このインテントを実行すると、以下のようになります。
@Override
public boolean shouldOverrideUrlLoading(WebView view, String url) {
if (url == null || url.startsWith("http://") || url.startsWith("https://")) {
return false;
}
try {
Intent intent = new Intent(Intent.ACTION_VIEW, Uri.parse(url));
view.getContext().startActivity(intent);
return true;
} catch (Exception e) {
Log.i(TAG, "shouldOverrideUrlLoading Exception:" + e);
return true;
}
}
特定の外部アプリには、独自のインテントを追加します。ユーザーをインストールしたWhatsappに誘導する場合、URLのオーバーライドは、以下のように変更します。
@Override
public boolean shouldOverrideUrlLoading(WebView view, String url) {
view.loadUrl(url);
if (url.startsWith("whatsapp://")) {
webview.stopLoading();
try {
Intent whatsappIntent = new Intent(Intent.ACTION_SEND);
whatsappIntent.setType("text/plain");
whatsappIntent.setPackage("com.whatsapp");
whatsappIntent.putExtra(Intent.EXTRA_TEXT, webview.getUrl() + " - Shared from webview ");
startActivity(whatsappIntent);
} catch (android.content.ActivityNotFoundException ex) {
String MakeShortText = "Whatsapp has not been installed";
Toast.makeText(WebactivityTab1.this, MakeShortText, Toast.LENGTH_SHORT).show();
}
};
};
これによって、ユーザーの端末でアプリがWhatsappを開くことができるように。インストールされていない場合は、「Whatsappがインストールされていません」というメッセージがトースト表示されます。
8. 標準的でないURLスキームを無効にする
インテントを使用する代わりに、標準的でないURLスキームを無効にしてしまうという方法も。
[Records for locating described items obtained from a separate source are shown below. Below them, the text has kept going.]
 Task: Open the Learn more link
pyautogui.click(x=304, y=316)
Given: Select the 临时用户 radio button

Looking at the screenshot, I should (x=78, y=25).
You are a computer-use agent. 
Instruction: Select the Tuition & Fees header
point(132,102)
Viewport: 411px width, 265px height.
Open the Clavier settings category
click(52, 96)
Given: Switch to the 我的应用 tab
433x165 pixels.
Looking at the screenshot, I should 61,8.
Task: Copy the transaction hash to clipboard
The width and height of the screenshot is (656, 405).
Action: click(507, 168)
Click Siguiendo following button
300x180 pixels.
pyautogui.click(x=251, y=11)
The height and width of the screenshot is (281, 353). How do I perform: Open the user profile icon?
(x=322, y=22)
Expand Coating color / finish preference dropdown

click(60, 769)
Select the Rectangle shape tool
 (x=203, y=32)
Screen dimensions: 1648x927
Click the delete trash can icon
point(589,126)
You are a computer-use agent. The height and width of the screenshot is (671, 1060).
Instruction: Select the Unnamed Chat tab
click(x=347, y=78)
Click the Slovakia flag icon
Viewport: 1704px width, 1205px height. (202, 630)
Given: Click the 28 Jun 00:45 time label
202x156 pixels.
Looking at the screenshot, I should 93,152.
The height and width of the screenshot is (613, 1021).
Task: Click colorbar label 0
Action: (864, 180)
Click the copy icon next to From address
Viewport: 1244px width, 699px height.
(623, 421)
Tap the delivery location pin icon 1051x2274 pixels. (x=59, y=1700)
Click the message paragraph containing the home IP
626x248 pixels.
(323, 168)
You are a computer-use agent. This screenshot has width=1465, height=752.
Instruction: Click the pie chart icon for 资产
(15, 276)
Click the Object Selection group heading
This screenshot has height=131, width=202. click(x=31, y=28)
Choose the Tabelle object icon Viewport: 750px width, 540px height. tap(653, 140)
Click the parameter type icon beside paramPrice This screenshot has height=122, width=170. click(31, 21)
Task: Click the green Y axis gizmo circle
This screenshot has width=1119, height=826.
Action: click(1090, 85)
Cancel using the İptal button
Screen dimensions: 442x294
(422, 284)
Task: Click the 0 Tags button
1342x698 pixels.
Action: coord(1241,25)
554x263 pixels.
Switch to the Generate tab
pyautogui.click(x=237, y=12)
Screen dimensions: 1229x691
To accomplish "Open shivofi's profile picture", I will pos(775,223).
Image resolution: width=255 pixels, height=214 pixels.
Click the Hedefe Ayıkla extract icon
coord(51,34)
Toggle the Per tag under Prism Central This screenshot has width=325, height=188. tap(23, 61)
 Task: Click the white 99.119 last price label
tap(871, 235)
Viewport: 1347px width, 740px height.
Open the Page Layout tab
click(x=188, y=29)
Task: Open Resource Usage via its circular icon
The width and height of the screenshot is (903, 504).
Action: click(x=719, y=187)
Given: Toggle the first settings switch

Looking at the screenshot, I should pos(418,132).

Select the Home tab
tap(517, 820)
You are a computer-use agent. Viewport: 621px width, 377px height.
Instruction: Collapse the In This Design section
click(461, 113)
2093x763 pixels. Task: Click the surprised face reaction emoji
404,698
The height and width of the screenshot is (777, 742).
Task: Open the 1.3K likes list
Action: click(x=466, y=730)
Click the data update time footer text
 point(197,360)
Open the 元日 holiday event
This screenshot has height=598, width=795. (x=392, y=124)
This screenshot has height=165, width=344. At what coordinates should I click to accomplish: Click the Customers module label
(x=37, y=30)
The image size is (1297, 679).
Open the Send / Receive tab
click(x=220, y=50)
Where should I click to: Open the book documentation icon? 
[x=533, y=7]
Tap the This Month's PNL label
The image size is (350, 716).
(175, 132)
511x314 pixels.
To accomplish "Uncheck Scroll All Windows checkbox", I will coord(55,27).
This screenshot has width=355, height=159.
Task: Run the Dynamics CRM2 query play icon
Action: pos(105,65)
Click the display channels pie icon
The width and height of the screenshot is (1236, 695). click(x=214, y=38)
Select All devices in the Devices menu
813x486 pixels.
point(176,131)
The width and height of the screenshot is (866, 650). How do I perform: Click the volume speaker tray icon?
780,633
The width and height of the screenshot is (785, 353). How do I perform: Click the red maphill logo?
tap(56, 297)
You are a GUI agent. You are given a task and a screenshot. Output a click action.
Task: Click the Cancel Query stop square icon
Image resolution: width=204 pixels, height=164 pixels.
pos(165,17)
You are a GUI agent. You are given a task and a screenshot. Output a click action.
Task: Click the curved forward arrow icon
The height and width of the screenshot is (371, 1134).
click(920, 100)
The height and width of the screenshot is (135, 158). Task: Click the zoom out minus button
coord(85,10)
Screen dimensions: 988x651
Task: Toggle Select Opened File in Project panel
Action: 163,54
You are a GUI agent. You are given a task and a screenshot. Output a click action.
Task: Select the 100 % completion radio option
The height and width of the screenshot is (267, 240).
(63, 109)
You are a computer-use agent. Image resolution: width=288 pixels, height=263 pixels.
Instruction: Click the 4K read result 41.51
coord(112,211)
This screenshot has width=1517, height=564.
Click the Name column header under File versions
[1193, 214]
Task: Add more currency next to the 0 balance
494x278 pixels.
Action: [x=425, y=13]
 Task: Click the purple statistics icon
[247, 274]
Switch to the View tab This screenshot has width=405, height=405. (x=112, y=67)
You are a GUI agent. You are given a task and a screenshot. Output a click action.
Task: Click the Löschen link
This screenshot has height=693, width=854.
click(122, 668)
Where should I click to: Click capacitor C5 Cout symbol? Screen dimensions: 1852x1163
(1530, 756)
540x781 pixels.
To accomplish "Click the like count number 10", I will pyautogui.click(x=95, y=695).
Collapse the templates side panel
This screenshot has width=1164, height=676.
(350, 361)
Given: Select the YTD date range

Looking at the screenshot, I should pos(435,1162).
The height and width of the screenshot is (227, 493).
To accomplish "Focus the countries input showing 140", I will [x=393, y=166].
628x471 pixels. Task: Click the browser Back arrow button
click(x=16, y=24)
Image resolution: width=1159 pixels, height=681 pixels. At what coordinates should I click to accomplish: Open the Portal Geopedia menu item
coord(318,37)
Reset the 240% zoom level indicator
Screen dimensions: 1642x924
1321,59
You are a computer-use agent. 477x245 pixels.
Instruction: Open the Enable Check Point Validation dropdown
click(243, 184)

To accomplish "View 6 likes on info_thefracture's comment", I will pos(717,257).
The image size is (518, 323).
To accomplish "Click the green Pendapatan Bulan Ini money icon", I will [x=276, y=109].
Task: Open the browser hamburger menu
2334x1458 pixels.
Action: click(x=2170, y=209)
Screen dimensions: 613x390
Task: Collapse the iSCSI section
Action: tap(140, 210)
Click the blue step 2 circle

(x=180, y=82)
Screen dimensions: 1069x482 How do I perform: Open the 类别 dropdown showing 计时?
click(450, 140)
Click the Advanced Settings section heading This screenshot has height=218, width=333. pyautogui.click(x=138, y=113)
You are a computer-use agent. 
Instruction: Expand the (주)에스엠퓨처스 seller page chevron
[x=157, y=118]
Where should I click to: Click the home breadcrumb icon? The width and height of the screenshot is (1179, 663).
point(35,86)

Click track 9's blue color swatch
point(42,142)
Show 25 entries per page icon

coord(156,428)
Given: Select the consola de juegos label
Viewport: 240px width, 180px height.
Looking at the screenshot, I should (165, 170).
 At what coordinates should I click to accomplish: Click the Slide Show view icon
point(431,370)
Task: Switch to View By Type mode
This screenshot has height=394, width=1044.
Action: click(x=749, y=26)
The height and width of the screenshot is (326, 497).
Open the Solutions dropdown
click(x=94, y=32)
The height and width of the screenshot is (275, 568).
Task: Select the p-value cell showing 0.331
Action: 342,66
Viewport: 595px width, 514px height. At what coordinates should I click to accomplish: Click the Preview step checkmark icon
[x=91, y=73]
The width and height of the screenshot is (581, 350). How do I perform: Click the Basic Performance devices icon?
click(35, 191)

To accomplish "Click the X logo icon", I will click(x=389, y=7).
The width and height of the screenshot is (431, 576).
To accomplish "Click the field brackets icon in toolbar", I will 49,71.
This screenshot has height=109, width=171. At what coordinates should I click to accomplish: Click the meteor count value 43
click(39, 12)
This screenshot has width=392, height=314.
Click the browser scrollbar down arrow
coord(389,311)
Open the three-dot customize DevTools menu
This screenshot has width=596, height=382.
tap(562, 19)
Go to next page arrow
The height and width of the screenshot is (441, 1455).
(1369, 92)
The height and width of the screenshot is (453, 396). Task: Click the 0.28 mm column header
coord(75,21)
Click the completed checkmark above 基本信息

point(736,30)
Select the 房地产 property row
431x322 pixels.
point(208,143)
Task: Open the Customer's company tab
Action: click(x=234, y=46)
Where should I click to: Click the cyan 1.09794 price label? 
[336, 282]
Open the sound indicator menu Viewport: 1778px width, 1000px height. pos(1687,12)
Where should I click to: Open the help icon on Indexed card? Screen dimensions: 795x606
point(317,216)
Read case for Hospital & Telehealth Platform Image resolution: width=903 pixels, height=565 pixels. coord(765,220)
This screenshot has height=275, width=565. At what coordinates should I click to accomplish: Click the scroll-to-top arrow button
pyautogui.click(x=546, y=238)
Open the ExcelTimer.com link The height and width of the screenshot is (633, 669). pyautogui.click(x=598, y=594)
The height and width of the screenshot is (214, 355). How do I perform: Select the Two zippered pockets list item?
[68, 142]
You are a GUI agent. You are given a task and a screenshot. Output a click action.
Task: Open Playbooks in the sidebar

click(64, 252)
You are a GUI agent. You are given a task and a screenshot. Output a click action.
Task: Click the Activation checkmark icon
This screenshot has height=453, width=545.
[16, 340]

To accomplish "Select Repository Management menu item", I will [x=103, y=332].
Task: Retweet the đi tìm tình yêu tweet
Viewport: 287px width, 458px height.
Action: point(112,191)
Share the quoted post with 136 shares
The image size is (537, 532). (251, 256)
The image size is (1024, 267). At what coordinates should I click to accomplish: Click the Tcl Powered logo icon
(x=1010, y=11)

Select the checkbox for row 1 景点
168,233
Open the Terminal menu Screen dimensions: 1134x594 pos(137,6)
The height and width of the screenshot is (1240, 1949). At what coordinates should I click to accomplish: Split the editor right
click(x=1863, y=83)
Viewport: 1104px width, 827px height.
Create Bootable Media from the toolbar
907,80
これによって、「http://」と「https://」以外のURLスキームが使用できなくなります。
HTMLでの実装方法は、以下の通りです。
@Override
public boolean shouldOverrideUrlLoading(WebView view, String url) {
view.loadUrl(url);
if (url.startsWith("http") || url.startsWith("https")) {
return true;
}else {
webview.stopLoading();
webview.goBack();
Toast.makeText(MainActivity.this, "Error: Unknown link type", Toast.LENGTH_SHORT).show();
}
return false;
}
ユーザーがカスタムURLスキームを使用したリンクをクリックすると、「Error: Unknown link type(不明なリンクタイプ)」というメッセージがトースト表示されます。アプリのWebViewでカスタムURLスキームをサポートしないことで、エラーを完全に回避することができます。
まとめ
ネイティブアプリでは、アプリ内で外部リンクを開けるようにしたいもの。要求されたサイトに既知のURLスキームがない場合、モバイル端末が「ERR_UNKNOWN_URL_SCHEME」エラーを返します。
フロントエンドでは、Chromeでハードウェアアクセラレーションを無効化したり、新たなユーザープロファイルを作成したりすることで解決できます。とは言え、ほとんどの場合は、アプリ開発者側での解決が必要になります。インテントを追加するか、URLを新規ウィンドウで開くようにすることで、エラーを解消してみてください。